Showing posts with label life path. Show all posts
Showing posts with label life path. Show all posts

Monday, January 16, 2012

Finding Your True North

Recently, I was asked to describe my style. My first thought? Easy! No problem! Errrr…or not. It should be easy, after all, it’s MY style. I figured it would help me if I looked around my house. This is what I got: buffalo skulls, tiki men, cowboy memorabilia, year round Halloween decor, year round Christmas lights, farm tables, wooden crates, shabby chic buffets, lace, leather, boots, heels, repurposed antique cribs. Needless to say, that didn’t help at all except to point me to the fact that I have no style. At least no indescribable style. And therein lies my style. Did that make sense? Probably not. But I did find a great picture of my very tough Pit Bull/Lab mix. He is my style.

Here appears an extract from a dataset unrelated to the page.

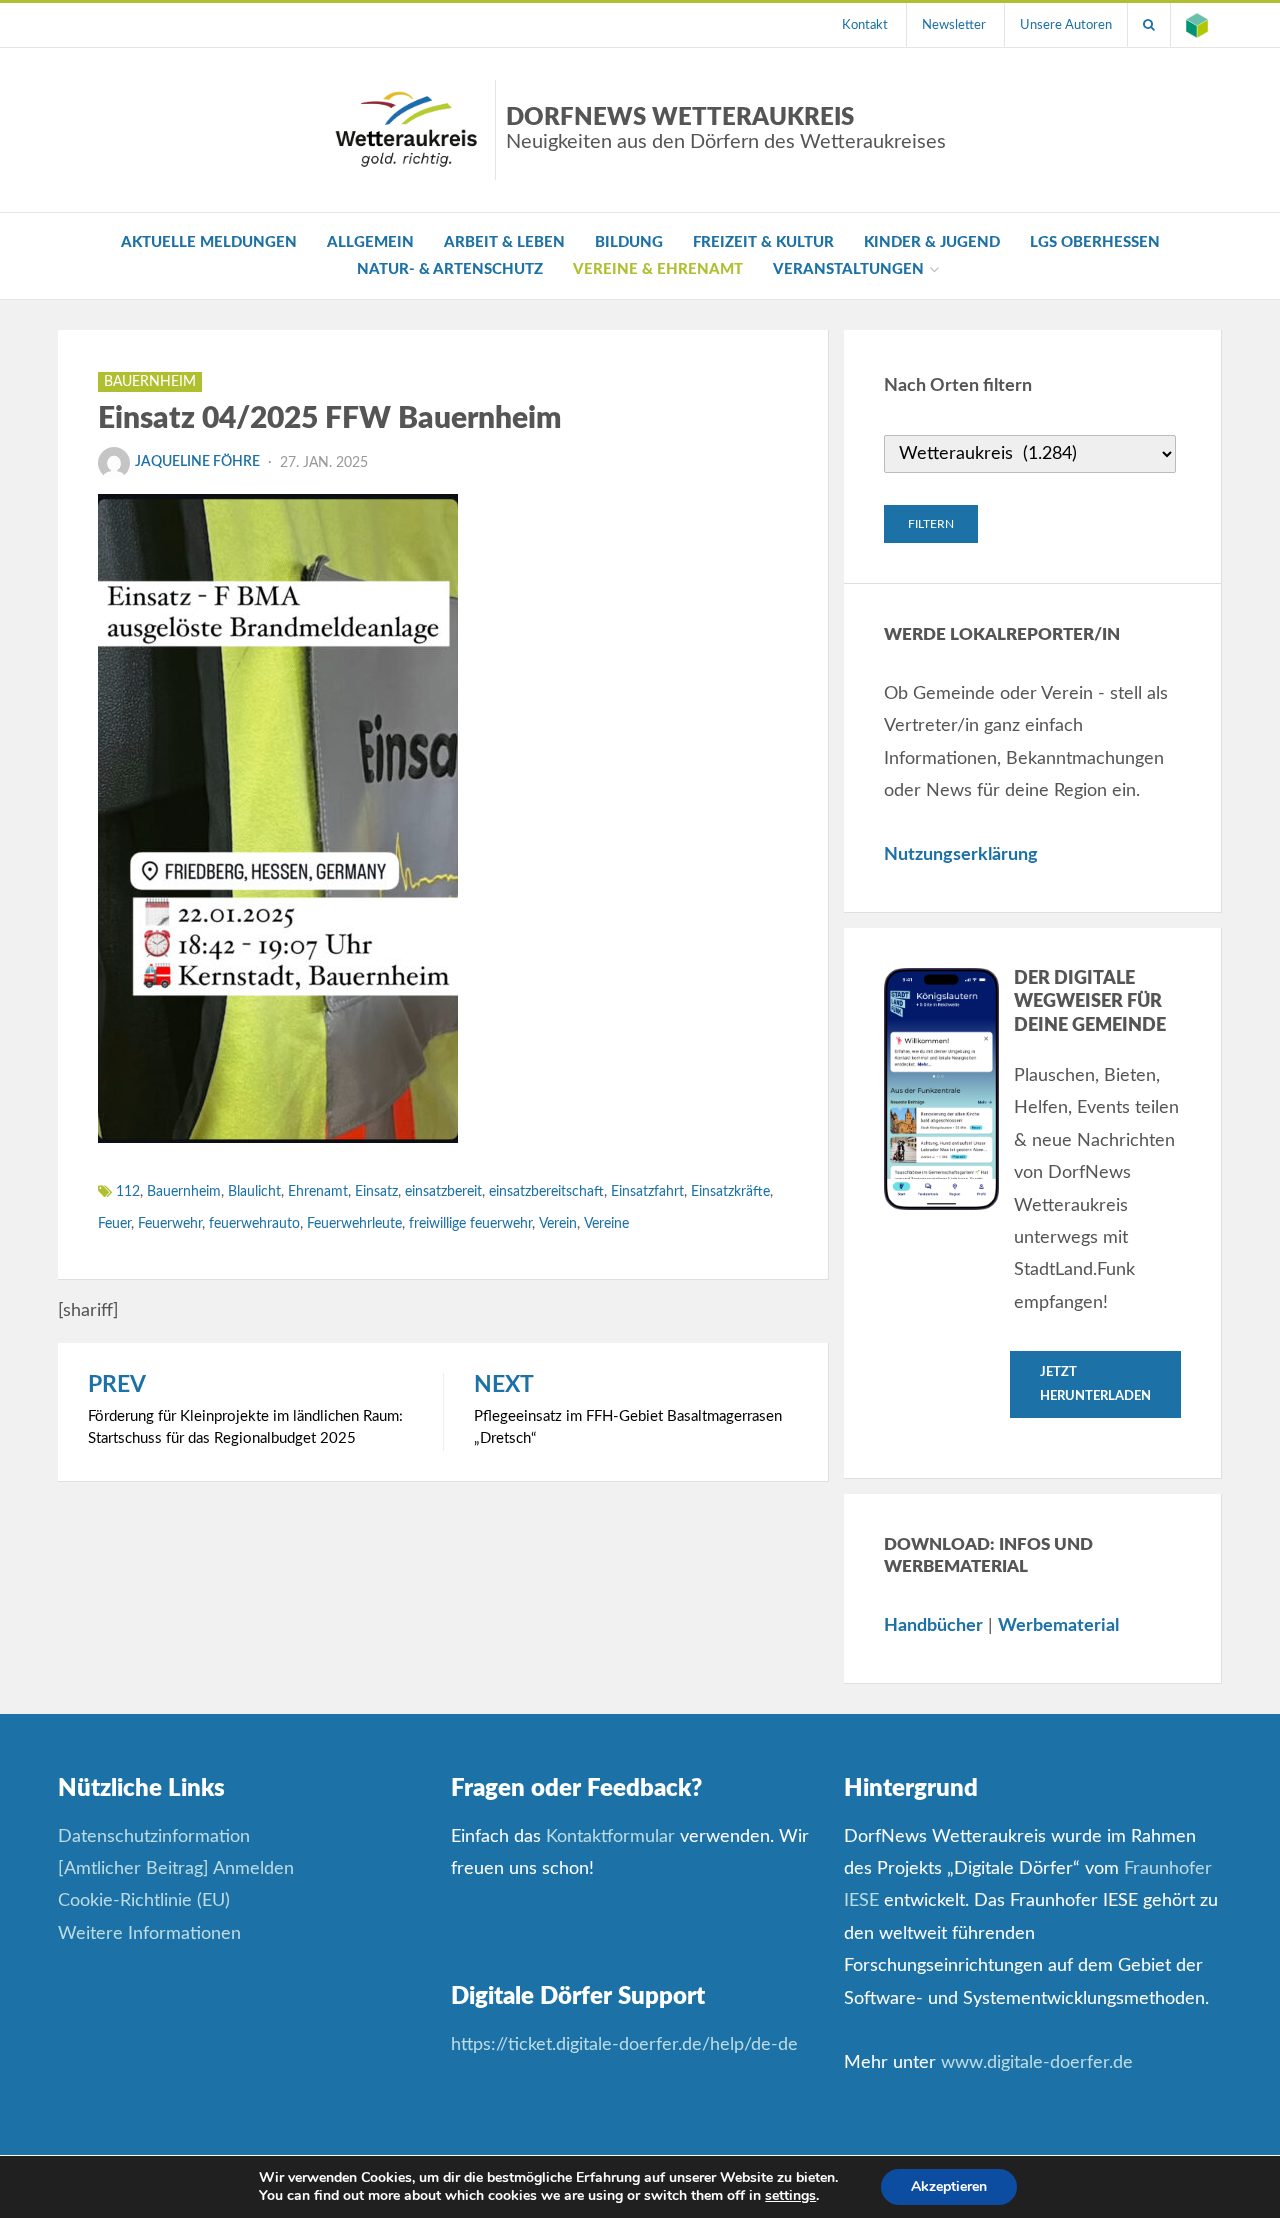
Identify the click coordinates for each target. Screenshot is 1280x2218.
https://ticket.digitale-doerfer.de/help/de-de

So in order to describe my style to this person, I created a Pinterest Board. In case you live under a rock or are technically challenged (I’m honored that you found me!),  Pinterest is just pictures of interest that people from every walk of life post when something catches their eye. You can select a picture that you like and post it to your own portfolio, which is made up of Boards that you name. I went online, I scrolled away and searched, and tagged anything that I felt described my style. What a mess that board is. But it’s accurate and quite beautiful to me.

Then it happened. I found one picture that I could not ignore and fell instantly and madly in love with. The Magnolia Pearl Airstream (below). I can picture myself living in it. This woman GETS it, and has a life of inspiration to show for it. That sealed the deal. What deal, you wonder?
I have mentioned before that I’ve always thought that I would have lived my life on the road. I have an insatiable quest for knowledge. Usually the odd and irrelevant kind, but not always. I love to learn about people, cultures and nature from the source directly. My “Ford Pick Up Across The US” plan got changed up when I got preggers. Now I drag them along while I criss cross my way across this beautiful land. And I LOVE that. Eventually, however, they won’t want to do that with me (insert ridiculously sad face here). I’m going to have to have a plan that goes beyond my kids, my next year and my planned dinners for the week. I need to look on the horizon. So I did. And I saw myself on that horizon, in an Airstream, seeing the land that I love.


I instantly thought back to a conversation that I had months ago with my darling friend Chandra of The Earthfood Experiment fame. She mentioned that she had been assembling pictures, quotes, anything at all that she felt represented her future life, her dreams. And she knows without a doubt they will happen. She wrote a beautiful blog post about it, which you can find here.

I took some inspiration away from this talk that we had months ago, and I started my own on Pinterest. I assembled pictures as a “home base”. When I get annoyed with the recent budget plans I’ve put into place, I will look at these. I put this budget in place so that I can, in six months, live without debt. I’ve been in some sort of debt since I turned 18, which is almost 20 years ago. Not counting debt to my parents, monetary and otherwise, which is way too much to ever calculate. When I get impatient, I will look and remember that everything worth doing is worth waiting for. When I want some ridiculous, unneeded impulse buy, I will look. And what will I see…

I will see me in a vintage truck hauling a funky, personalized Airstream.  I will see myself pulling off in some town in some state, setting my laptop on the old linoleum countertop, drinking crappy diner coffee and writing another chapter of my book.  Reading emails from my kids, who will be forging their own paths by then.  At least after I drag them along with me for the next few years.  But I will see myself SMILING.


I can’t tell you how clear things have become for me since I started this. It’s keeping me on my money track, it’s fueling my fire to keep writing so that I can become a traveling author. I know it sounds a bit ridiculous, I mean, they’re only pictures, right?


No. They’re more than that. They’re my goals, in print and in color.  I SEE myself living that life, and I’m insanely happy right now to continue forging my path right where I am.  Because now, it feels right. My compass has been set on True North.  

What’s your True North? I encourage you to find a way to put it on paper. Something tangible that you can hold in your hands. Put it into a book as Chandra has done, put it on Pinterest like I have, print it out and put something in your purse or pocket and open and unfold it during moments of crisis, because we’ll all have them.  We will all have moments of doubt, of despair and of challenges.  Redirect your thoughts and your negative energy. Put it into something worthwhile and channel that energy into something positive: down from your brain and your heart, down your arm and right into that picture you’re holding. And there you have it. Your Compass to your True North.